Task description: Find the line containing "Click the Google Drive menu icon" in the entries; transcribe it and all remaining lines through the end, exactly as they appear, but not the pictures.

☆ ☆ ☆

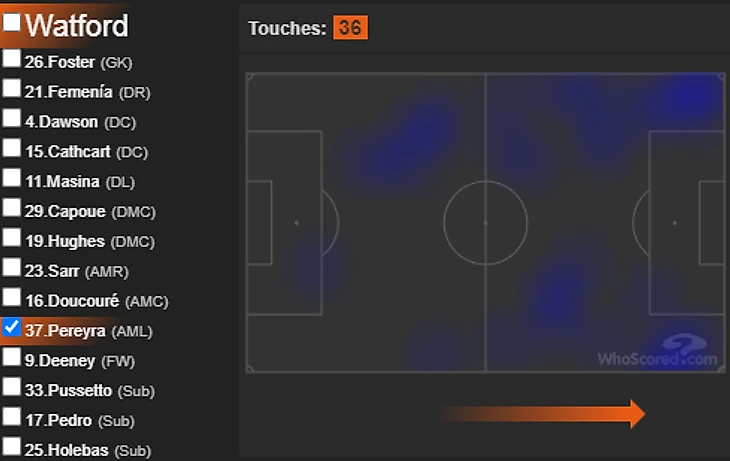Screen dimensions: 730x461
Task: Select 23.Sarr checkbox
Action: (11, 268)
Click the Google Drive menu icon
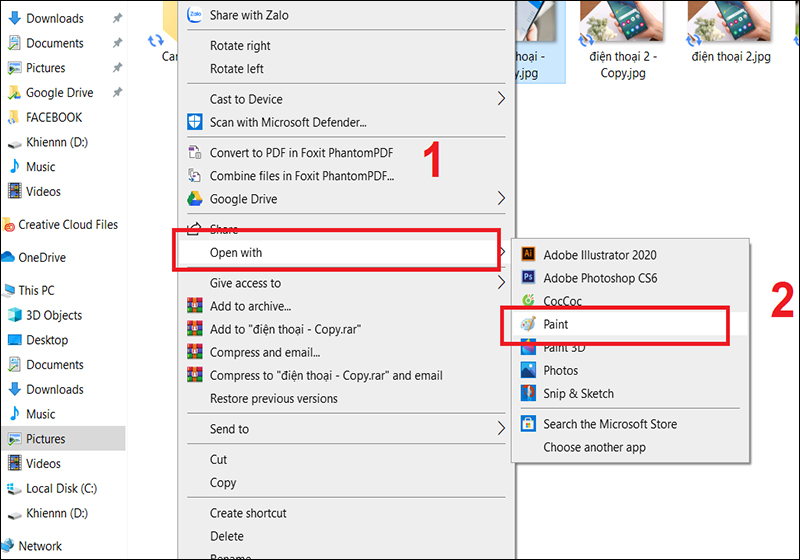 (x=194, y=199)
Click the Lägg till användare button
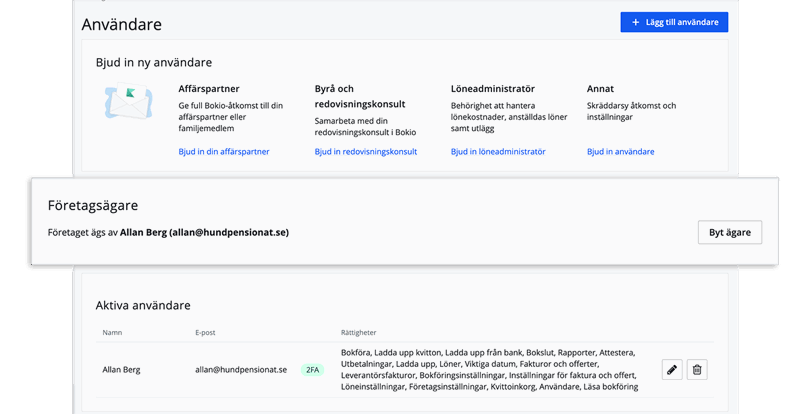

☆ ☆ ☆

Output below:
Click the Google Drive menu icon
 (x=194, y=199)
Click the Lägg till användare button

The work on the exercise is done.